The Travels and Controversies of Friar Domingo Navarrete, 1618-1686 - Vol. 2

By Domingo Fernández Navarrete; J. S. Cummins | Go to book overview

CHAPTER XX
MY STAY AT MADRASTAPATAN

1. When we came to this place, we found it beseig'd by the King of Golconda's Army, but without his Orders; their design was to extort something from the English, but they were disappointed. It is on the Coast of Coromandel, half a League short of the City of St Thomas, otherwise called Meliapor. Here the English have a noble Fort; they have also other Walls, but small, within which live all the Portugueses, who after the losing of Jafanapatan, Negapatan, and St Thomas, went to seek places to dwell.

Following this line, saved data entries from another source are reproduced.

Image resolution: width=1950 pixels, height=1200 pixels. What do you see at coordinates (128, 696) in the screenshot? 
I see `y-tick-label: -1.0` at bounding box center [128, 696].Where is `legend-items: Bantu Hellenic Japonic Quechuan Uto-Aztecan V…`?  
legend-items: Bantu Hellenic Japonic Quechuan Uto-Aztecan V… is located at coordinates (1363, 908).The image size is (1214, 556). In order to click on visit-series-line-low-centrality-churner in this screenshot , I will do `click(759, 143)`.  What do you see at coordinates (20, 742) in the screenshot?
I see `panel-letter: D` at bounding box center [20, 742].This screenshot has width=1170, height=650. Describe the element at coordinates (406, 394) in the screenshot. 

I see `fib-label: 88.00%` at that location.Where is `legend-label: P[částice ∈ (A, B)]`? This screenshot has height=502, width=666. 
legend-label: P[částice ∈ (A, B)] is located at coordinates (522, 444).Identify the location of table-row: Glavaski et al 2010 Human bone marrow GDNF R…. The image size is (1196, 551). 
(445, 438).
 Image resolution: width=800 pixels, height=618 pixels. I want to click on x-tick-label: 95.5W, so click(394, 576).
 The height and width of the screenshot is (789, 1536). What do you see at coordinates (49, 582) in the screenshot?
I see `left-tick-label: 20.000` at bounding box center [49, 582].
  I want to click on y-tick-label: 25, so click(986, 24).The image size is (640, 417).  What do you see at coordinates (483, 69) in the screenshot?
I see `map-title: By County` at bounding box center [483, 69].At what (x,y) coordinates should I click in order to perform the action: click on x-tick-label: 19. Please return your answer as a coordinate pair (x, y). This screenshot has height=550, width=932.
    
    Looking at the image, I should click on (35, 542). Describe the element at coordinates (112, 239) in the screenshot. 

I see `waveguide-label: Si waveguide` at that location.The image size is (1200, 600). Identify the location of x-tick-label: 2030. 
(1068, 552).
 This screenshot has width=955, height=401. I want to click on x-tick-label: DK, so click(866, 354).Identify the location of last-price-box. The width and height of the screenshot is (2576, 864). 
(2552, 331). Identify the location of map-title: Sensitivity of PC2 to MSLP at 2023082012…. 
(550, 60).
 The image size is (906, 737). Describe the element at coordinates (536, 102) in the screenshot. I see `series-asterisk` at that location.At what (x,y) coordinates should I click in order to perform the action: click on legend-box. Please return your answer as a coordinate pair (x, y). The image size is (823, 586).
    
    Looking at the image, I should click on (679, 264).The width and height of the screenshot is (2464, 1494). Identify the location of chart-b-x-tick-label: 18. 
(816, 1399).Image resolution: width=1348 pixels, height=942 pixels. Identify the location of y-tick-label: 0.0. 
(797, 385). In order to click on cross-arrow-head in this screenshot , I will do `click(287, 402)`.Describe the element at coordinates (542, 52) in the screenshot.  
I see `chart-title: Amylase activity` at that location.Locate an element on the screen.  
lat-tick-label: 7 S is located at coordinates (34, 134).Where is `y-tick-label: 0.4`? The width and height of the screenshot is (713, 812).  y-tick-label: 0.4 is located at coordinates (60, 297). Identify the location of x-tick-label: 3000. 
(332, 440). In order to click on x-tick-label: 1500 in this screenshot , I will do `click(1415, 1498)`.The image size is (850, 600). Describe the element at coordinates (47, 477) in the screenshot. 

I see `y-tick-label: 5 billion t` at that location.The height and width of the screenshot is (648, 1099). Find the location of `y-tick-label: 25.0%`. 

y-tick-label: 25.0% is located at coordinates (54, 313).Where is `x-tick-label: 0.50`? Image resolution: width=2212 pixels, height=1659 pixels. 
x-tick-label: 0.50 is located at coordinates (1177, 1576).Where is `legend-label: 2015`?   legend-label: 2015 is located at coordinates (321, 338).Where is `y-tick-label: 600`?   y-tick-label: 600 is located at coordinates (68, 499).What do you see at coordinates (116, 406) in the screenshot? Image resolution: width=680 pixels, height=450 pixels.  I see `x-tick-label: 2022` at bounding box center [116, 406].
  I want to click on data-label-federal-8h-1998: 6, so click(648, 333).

The English receiv'd them, and they live under their Protection and Government. They stand the English in stead, for upon occasion they make use of them, as they did at this time, when all Men took Arms and guarded the Walls. The Enemy had stopp'd all the Avenues, so that Provisions grew scarce.1 There is neither Port nor Water, this last they get out of some small Wells they have dig'd. Ships lie safe six Months, then they go away till the fair Weather comes again. The English allow a publick Church, kept by two French Capuchins;2 and tho there are many Secular Clergy-men, they all have to say Mass in the Fryers' Church, with no small subjection and dissatisfaction; but the English who are Masters there, favouring the Religious, they must have patience perforce.

2. Two Years before, there had been a great contest there betwixt

____________________
1
This was a month-long blockade imposed by Chinapella Mirza, an officer of Nawāb Neknam Khān; it had been brought about by a disagreement over dues to be paid to the Nawāb ( Love, 1, 278; EF, new series, 11, 9-11). The date of the siege is not known; but Navarrete shows it must have been April-May, 1670. It was called off when Governor Foxcroft complained to the Nawāb ( Carré, 568).
2
These were the celebrated friars Ephraim de Nevers, and Zenon de Baugé. Both were devoted to the interests of the English and this brought on them criticism from the Portuguese and others ( Carré, 549-54). But their standing with the English enabled a thriving Catholic community to exist; see para. 9 below.